(Collection entries)

□ □ □ □ □

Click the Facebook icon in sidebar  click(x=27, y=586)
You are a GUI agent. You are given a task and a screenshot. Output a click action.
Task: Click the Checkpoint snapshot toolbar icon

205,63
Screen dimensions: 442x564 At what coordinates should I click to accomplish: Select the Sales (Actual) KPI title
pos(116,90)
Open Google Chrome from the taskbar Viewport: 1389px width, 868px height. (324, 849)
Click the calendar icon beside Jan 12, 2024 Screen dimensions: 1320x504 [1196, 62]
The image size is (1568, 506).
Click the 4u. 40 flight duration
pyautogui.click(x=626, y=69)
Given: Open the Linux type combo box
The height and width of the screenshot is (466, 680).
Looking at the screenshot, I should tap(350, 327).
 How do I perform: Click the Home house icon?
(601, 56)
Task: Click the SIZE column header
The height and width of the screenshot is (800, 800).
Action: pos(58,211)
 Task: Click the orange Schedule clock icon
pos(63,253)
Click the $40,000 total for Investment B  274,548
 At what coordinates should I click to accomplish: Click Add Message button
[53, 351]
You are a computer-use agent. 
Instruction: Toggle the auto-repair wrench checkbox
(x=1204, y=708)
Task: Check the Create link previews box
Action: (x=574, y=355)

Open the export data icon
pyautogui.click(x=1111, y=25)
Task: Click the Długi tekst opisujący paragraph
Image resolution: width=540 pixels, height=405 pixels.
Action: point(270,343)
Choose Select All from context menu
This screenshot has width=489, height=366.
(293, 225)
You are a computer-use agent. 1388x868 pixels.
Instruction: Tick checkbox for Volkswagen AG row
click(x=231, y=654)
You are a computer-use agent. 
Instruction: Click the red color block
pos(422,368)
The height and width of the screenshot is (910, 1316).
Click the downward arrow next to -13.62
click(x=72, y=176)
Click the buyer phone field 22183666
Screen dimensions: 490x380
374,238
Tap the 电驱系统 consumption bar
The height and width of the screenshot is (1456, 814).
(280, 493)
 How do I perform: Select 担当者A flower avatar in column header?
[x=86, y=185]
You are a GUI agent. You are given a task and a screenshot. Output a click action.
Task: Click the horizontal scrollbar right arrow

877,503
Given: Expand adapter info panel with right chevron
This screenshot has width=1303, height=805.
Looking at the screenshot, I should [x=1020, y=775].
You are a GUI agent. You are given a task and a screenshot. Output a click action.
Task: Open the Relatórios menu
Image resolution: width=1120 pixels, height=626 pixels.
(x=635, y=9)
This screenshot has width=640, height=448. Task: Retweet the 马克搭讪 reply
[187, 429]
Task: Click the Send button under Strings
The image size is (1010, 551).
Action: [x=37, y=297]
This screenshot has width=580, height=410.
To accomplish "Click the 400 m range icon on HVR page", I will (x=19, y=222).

□ □ □ □ □

#### About this task:
For the word "menu", go through the records and show each line that carries it.

#### Exercise response:
Choose Select All from context menu
Task: Open the Relatórios menu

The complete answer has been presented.